L’ac­ti­vi­té théo­ri­co-pra­tique à laquelle s’est livré le groupe sur­réa­liste rou­main semble pou­voir être rap­pro­chée — par son orien­ta­tion, si ce n’est dans les formes qu’elle a revê­tues — de celle que mena l’In­ter­na­tio­nale let­triste (à quoi suc­cé­da l’In­ter­na­tio­nale situa­tion­niste) à Paris à par­tir de 1952 (cf à ce pro­pos Guy Debord, Pré­face à la 4e édi­tion ita­lienne de la Socié­té du spec­tacle, pages 19 – 20). Si l’In­ter­na­tio­nale let­triste a trou­vé la « vraie vie » en recher­chant le dépas­se­ment de l’art, on peut dire qu’à l’in­verse le groupe sur­réa­liste de Buca­rest a ren­con­tré le dépas­se­ment de l’art en cher­chant la « vraie vie ». Ain­si, le pro­gramme de « chan­ger la vie », selon le conte­nu par­ti­cu­lier qu’ils ont don­né à ce mot d’ordre du sur­réa­lisme en géné­ral, les sur­réa­listes rou­mains n’ont pu le for­mu­ler sans cri­ti­quer l’as­pect artis­tique du sur­réa­lisme, sans lier à la réa­li­sa­tion de l’art, que vou­lait le sur­réa­lisme, la sup­pres­sion de l’art.

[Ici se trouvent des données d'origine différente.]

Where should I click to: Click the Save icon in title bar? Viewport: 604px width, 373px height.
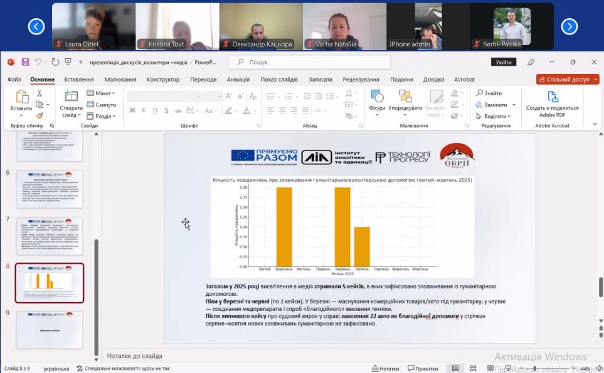pos(26,62)
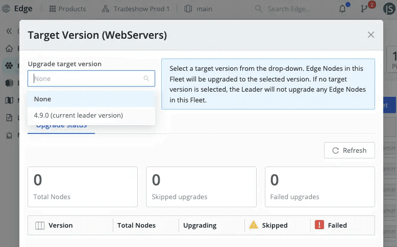The width and height of the screenshot is (397, 247).
Task: Click the Upgrade target version input field
Action: click(x=87, y=78)
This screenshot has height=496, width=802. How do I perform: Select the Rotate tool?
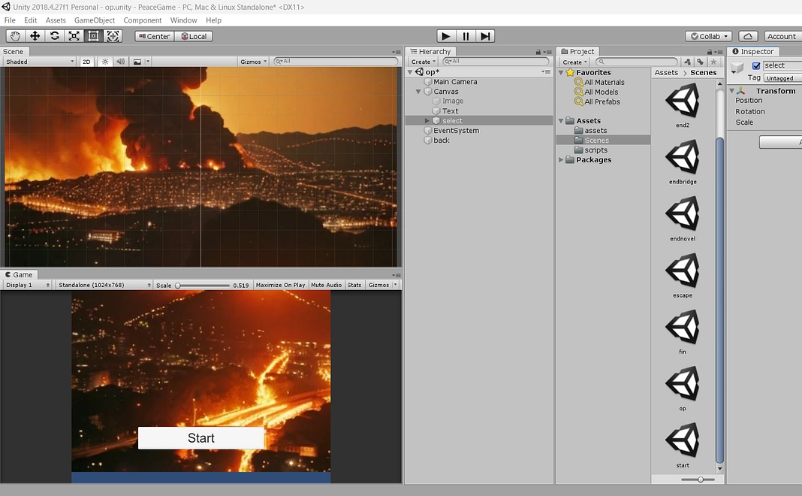[54, 36]
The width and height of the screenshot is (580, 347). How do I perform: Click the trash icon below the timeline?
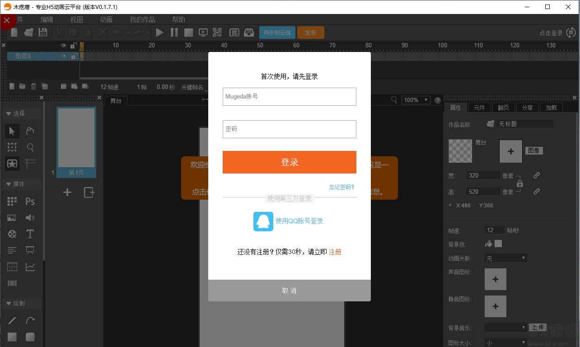[x=34, y=86]
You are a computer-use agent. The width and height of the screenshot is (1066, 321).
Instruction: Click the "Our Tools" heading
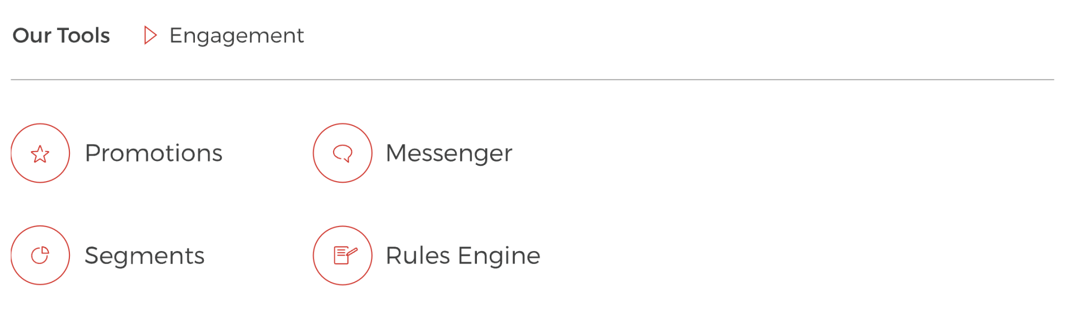(x=61, y=36)
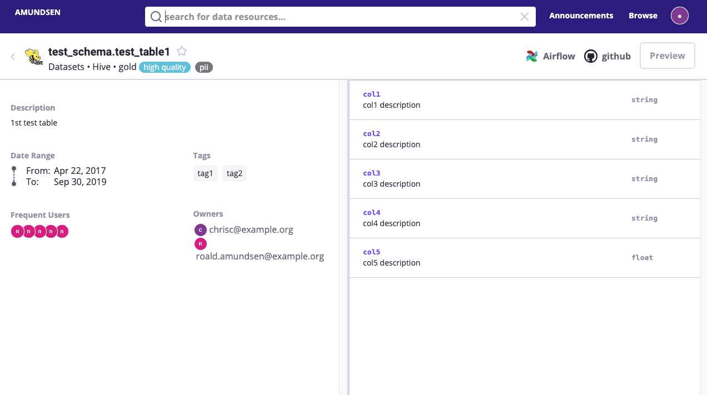The height and width of the screenshot is (395, 707).
Task: Open the first frequent user avatar
Action: 17,231
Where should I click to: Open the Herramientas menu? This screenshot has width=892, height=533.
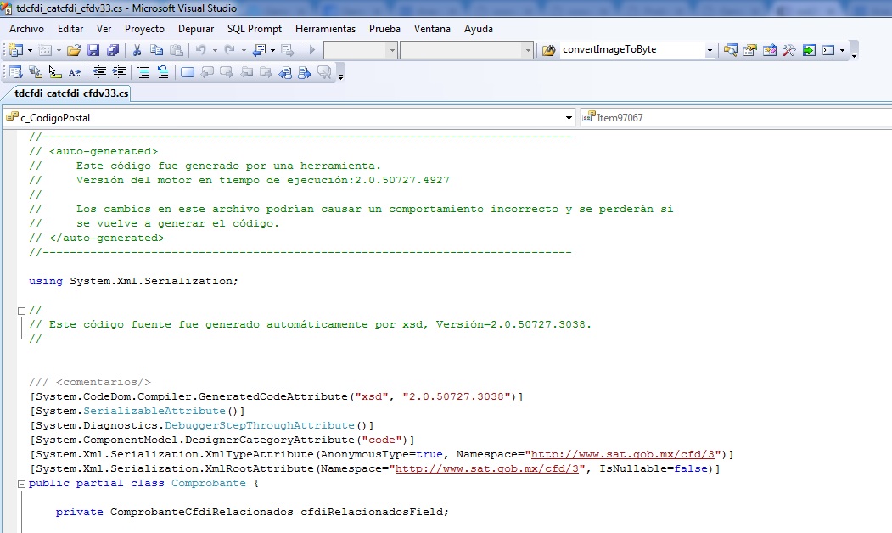[325, 29]
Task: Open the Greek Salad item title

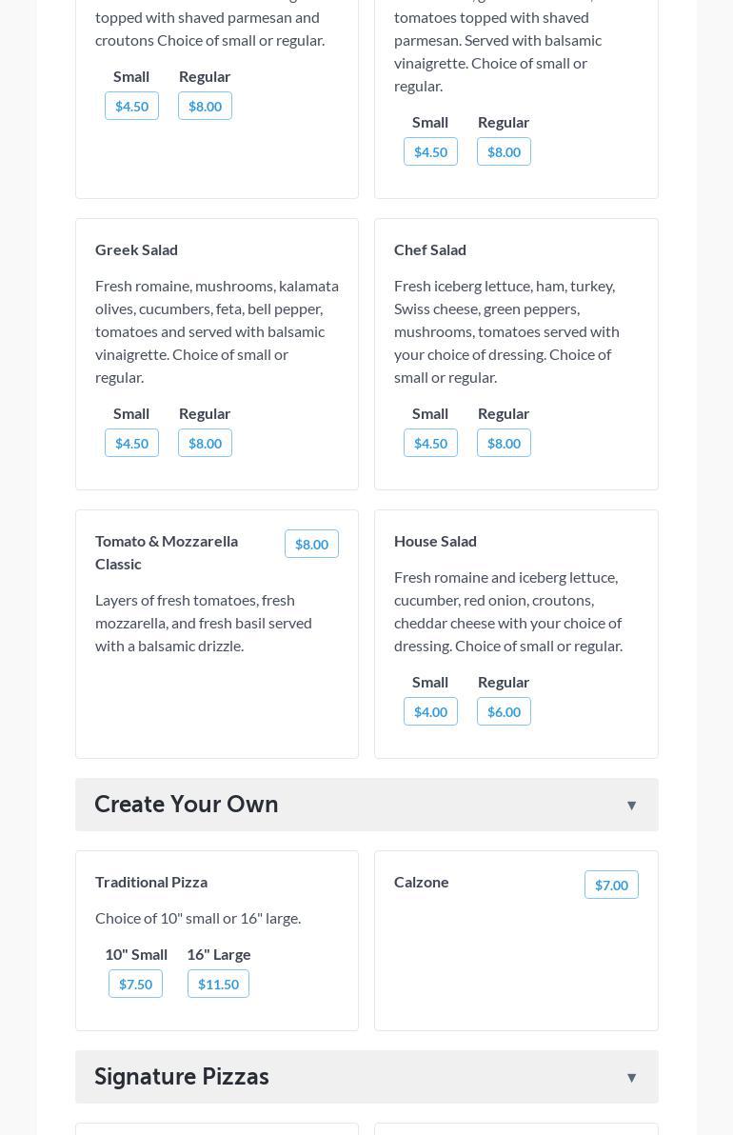Action: click(x=136, y=249)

Sans doute, les sur­réa­listes rou­mains ont-ils tenu à situer l’en­semble de leurs acti­vi­tés dans la conti­nui­té du sur­réa­lisme. Mais, par­fai­te­ment conscients de l’o­ri­gi­na­li­té de leur démarche, ils ne purent le faire que, pre­miè­re­ment, en reven­di­quant pour le sur­réa­lisme « une oppo­si­tion conti­nuelle envers le monde entier et envers lui-même » (Dia­lec­tique de la dia­lec­tique, 1945); et, deuxiè­me­ment, en lan­çant l’a­ver­tis­se­ment sui­vant : « Sépa­rés de nos amis depuis le début de la guerre impé­ria­liste mon­diale, nous ne savons plus rien d’eux. Mais nous avons tou­jours gar­dé le secret espoir que sur cette pla­nète, où notre exis­tence semble deve­nir de jour en jour plus inte­nable, le fonc­tion­ne­ment réel de la pen­sée n’a ces­sé de conduire le groupe qui détient entre ses mains la liber­té idéo­lo­gique la plus haute qui ait exis­té, le mou­ve­ment sur­réa­liste inter­na­tio­nal. » (idem.)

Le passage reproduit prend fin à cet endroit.